Information:
——

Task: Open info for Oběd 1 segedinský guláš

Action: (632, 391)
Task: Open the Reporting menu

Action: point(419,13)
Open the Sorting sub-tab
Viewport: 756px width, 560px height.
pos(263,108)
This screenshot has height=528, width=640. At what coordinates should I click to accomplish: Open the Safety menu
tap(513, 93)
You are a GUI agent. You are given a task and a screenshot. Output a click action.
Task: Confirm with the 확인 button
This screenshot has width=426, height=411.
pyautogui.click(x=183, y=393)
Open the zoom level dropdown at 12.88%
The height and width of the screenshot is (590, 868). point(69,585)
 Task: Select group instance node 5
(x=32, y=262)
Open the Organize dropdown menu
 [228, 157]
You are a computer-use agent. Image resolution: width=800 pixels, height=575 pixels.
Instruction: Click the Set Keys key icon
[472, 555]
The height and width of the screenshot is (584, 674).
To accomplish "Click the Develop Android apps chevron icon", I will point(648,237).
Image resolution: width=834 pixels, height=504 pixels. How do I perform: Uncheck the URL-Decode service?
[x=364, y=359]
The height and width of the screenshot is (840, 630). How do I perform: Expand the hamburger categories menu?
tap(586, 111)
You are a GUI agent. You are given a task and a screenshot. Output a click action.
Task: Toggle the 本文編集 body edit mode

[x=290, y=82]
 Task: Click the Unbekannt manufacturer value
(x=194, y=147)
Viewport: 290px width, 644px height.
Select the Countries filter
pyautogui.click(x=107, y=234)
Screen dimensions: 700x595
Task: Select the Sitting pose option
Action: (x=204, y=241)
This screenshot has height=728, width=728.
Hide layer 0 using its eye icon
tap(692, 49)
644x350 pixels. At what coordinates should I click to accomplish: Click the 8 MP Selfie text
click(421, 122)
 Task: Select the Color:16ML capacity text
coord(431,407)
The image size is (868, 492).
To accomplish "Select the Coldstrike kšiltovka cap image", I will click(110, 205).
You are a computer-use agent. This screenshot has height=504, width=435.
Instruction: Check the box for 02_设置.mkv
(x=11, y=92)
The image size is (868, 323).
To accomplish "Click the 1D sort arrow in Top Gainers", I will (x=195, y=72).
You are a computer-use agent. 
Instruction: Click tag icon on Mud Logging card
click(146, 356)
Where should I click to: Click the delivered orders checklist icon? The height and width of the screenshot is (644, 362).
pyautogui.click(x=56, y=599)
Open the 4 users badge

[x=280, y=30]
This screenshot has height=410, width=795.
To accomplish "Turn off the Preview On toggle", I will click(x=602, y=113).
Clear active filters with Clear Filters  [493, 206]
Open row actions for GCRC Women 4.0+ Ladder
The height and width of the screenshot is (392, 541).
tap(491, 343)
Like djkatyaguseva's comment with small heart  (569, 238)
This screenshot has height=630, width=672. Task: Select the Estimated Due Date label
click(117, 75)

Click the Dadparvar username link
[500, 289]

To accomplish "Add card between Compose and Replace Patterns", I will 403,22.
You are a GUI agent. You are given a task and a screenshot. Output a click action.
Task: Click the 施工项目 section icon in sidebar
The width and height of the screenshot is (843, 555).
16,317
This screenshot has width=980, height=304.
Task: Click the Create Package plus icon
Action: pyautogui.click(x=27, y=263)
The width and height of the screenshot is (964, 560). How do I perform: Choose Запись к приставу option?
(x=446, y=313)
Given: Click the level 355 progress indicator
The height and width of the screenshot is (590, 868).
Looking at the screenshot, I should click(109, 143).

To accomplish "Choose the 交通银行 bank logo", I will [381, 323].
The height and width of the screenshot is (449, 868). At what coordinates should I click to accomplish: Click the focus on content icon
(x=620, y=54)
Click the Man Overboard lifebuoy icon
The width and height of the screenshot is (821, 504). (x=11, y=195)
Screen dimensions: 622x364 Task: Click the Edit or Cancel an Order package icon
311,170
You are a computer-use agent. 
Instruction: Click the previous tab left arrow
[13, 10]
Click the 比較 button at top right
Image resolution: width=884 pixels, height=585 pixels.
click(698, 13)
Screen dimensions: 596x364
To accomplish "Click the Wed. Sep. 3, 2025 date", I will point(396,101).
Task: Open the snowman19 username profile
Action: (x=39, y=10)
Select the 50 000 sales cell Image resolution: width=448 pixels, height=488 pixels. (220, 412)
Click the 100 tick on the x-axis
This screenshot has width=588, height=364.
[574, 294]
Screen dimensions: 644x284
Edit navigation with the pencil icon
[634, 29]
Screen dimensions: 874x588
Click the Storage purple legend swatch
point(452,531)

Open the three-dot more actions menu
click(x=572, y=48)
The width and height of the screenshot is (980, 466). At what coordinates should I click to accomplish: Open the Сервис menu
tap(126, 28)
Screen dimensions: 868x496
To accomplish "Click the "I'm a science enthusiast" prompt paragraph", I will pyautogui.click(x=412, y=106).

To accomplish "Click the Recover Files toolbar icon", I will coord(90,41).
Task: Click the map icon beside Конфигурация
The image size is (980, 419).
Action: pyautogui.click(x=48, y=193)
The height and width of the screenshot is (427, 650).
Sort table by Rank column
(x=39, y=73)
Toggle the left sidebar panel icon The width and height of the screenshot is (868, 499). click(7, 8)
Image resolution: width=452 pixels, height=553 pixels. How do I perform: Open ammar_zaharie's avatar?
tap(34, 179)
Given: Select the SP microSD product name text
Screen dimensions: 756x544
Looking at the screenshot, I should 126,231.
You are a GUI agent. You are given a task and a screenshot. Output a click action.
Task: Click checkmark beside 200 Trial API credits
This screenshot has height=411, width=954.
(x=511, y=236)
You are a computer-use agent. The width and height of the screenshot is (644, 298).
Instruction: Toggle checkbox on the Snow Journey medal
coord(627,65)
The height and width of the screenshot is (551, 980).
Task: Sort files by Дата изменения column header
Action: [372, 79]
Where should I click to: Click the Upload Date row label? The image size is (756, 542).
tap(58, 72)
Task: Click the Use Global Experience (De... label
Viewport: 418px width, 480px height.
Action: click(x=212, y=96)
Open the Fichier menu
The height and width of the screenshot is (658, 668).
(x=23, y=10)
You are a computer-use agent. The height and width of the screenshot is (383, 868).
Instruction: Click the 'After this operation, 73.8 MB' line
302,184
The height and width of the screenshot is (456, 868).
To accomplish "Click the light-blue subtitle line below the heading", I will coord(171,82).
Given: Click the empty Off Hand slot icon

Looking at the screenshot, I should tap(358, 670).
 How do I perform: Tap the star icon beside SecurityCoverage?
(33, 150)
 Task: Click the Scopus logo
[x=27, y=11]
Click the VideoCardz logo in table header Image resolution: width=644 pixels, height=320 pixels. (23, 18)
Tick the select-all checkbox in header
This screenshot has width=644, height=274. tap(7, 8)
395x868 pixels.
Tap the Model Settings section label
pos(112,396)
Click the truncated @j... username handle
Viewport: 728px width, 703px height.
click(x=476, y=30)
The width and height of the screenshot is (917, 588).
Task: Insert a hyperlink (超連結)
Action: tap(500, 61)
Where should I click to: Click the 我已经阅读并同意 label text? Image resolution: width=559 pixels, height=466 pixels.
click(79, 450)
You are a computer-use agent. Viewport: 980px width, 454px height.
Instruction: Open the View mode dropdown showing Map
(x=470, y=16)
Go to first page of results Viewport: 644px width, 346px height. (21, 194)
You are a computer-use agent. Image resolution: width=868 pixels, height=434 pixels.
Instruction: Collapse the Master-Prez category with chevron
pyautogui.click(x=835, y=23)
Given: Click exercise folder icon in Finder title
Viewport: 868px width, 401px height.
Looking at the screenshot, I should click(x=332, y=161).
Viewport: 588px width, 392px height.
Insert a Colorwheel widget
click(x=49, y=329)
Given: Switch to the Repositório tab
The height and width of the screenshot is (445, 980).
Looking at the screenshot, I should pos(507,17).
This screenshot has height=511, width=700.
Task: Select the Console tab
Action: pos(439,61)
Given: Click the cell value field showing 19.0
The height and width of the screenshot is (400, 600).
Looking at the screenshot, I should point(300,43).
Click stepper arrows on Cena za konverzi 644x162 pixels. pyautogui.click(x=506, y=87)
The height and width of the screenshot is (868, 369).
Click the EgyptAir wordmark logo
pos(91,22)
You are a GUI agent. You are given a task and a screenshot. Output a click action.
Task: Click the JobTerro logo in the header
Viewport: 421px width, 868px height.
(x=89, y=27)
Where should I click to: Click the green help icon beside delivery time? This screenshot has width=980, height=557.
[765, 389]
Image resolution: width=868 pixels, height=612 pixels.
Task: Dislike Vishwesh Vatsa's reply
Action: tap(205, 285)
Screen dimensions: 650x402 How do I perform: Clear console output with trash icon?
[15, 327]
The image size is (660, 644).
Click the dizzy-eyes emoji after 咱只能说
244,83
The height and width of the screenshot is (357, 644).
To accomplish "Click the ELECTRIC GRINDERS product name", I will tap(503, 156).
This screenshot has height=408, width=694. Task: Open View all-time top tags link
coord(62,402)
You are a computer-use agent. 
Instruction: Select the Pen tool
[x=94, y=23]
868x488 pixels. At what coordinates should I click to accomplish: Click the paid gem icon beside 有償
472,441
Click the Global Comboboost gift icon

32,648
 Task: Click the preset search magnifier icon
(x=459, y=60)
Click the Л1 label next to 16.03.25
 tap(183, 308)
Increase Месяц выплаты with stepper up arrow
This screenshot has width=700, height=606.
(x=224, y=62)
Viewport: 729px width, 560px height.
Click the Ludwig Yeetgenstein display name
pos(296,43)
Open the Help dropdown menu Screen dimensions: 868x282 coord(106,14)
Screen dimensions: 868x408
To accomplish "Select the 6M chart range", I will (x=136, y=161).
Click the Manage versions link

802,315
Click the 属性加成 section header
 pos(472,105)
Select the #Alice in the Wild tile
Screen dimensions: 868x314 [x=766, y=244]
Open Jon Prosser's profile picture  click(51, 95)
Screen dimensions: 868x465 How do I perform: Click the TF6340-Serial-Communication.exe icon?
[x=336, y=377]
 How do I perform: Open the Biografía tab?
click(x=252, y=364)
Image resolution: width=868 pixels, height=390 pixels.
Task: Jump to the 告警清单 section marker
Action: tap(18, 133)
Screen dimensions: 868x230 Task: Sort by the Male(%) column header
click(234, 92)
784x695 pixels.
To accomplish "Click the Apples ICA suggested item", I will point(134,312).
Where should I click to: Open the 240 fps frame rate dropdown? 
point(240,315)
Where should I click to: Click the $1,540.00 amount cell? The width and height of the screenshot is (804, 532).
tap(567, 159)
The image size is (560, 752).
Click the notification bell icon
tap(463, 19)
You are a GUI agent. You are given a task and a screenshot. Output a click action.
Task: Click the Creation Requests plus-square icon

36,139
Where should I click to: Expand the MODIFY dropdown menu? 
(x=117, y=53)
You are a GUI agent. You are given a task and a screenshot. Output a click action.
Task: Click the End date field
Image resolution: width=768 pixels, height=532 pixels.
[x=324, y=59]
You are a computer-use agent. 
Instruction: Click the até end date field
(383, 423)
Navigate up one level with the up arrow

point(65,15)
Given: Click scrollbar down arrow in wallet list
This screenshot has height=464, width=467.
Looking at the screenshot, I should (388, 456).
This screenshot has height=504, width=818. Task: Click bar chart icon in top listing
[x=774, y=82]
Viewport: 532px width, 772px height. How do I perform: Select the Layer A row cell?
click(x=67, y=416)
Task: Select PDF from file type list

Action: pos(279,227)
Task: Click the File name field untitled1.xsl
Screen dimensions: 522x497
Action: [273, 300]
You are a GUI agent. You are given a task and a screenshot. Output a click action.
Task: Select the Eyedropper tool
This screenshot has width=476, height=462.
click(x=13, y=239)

——

Goal of the exercise: Begin at the line that has "Toggle the left" in the entries above; stop after the line that has "You are a computer-use agent. The width". Transcribe exactly those lines and no others.

Solved exercise:
Toggle the left sidebar panel icon The width and height of the screenshot is (868, 499). click(7, 8)
Image resolution: width=452 pixels, height=553 pixels. How do I perform: Open ammar_zaharie's avatar?
tap(34, 179)
Given: Select the SP microSD product name text
Screen dimensions: 756x544
Looking at the screenshot, I should 126,231.
You are a GUI agent. You are given a task and a screenshot. Output a click action.
Task: Click checkmark beside 200 Trial API credits
This screenshot has height=411, width=954.
(x=511, y=236)
You are a computer-use agent. The width and height of the screenshot is (644, 298).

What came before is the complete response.